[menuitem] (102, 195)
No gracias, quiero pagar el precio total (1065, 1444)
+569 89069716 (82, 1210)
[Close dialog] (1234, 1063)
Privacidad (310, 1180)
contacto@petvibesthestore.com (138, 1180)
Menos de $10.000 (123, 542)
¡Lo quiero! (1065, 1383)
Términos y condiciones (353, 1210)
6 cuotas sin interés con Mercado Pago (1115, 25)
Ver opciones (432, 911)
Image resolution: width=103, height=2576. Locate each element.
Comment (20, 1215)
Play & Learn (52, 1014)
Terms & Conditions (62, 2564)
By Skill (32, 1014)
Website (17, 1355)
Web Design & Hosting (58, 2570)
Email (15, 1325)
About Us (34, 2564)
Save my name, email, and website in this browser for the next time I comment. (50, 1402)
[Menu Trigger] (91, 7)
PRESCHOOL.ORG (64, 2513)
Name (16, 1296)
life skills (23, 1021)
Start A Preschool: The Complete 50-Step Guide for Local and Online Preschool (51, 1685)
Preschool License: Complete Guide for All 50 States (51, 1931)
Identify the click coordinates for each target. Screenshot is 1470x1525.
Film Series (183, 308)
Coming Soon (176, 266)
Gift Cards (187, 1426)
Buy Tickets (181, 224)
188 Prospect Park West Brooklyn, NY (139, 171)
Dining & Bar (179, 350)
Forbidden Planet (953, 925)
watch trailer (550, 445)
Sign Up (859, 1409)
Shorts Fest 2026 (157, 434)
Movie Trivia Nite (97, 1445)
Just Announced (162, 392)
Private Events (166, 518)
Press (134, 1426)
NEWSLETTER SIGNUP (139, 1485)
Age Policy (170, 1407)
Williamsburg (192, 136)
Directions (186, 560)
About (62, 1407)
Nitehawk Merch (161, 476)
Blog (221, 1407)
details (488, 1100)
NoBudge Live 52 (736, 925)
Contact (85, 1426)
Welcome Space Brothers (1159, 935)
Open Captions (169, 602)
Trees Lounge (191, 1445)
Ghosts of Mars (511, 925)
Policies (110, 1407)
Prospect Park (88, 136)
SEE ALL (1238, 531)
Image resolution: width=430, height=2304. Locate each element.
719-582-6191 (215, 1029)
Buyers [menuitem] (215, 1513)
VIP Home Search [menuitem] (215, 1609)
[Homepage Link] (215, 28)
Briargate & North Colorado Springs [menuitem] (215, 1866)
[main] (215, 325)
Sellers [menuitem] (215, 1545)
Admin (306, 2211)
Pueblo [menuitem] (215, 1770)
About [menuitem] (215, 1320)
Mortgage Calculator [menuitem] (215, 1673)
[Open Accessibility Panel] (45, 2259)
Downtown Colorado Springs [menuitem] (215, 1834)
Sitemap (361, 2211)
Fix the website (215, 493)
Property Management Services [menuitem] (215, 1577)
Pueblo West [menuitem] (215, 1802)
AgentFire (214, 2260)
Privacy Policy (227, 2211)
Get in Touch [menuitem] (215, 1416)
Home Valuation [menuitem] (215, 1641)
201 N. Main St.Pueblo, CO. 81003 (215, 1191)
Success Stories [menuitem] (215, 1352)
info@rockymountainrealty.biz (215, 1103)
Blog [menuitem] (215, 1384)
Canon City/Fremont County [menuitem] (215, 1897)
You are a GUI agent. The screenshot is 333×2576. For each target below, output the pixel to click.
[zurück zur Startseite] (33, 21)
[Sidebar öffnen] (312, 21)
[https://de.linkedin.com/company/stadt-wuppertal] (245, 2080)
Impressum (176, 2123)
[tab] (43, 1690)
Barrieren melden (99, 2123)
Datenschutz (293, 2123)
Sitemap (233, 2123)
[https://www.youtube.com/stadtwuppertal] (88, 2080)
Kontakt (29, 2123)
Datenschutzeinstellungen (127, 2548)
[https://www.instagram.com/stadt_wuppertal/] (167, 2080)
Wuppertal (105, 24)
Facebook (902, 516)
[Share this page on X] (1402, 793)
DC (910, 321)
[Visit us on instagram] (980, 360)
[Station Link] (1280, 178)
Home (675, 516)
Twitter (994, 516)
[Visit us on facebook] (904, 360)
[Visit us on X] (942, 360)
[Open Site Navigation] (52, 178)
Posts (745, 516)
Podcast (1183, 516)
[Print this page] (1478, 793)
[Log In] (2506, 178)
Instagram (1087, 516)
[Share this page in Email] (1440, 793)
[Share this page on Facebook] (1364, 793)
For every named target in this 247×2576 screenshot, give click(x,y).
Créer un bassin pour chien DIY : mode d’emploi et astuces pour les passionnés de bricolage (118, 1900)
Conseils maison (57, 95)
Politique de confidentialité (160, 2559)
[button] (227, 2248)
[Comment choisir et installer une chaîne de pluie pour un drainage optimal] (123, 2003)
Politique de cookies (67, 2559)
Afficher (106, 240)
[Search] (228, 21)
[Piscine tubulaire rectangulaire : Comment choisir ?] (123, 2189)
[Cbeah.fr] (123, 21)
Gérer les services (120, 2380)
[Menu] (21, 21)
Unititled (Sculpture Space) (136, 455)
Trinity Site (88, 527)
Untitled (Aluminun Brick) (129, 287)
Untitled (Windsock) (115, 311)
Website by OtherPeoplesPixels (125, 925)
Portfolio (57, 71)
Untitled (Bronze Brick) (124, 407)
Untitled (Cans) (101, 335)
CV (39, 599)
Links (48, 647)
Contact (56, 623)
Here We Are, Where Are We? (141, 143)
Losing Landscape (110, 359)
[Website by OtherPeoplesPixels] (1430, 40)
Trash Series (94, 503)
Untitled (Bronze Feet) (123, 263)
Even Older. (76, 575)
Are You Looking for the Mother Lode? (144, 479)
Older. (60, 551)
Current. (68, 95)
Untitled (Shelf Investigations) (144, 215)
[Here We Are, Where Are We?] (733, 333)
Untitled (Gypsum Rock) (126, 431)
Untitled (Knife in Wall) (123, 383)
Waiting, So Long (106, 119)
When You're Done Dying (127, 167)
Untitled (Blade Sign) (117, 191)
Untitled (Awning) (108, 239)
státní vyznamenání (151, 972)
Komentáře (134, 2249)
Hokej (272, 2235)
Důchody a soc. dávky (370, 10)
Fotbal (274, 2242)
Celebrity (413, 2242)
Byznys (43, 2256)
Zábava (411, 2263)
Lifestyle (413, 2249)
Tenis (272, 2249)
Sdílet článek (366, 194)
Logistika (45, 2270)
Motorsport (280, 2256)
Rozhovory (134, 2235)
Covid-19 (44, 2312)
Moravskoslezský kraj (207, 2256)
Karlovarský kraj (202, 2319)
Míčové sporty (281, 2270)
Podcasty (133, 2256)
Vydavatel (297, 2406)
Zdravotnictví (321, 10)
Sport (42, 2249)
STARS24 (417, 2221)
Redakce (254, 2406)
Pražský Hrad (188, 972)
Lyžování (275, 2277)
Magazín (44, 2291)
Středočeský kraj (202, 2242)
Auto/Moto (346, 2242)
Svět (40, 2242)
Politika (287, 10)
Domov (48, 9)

============

■ **WHAT IS REQUIRED**: Reproduce exactly the lines of the records above from the one with "Nitehawk Merch (161, 476)" to the one with "Sitemap (361, 2211)", both included, and leave out everything else.

■ **RESULT OF THE EXERCISE**:
Nitehawk Merch (161, 476)
Blog (221, 1407)
details (488, 1100)
NoBudge Live 52 (736, 925)
Contact (85, 1426)
Welcome Space Brothers (1159, 935)
Open Captions (169, 602)
Trees Lounge (191, 1445)
Ghosts of Mars (511, 925)
Policies (110, 1407)
Prospect Park (88, 136)
SEE ALL (1238, 531)
Image resolution: width=430, height=2304. Locate each element.
719-582-6191 (215, 1029)
Buyers [menuitem] (215, 1513)
VIP Home Search [menuitem] (215, 1609)
[Homepage Link] (215, 28)
Briargate & North Colorado Springs [menuitem] (215, 1866)
[main] (215, 325)
Sellers [menuitem] (215, 1545)
Admin (306, 2211)
Pueblo [menuitem] (215, 1770)
About [menuitem] (215, 1320)
Mortgage Calculator [menuitem] (215, 1673)
[Open Accessibility Panel] (45, 2259)
Downtown Colorado Springs [menuitem] (215, 1834)
Sitemap (361, 2211)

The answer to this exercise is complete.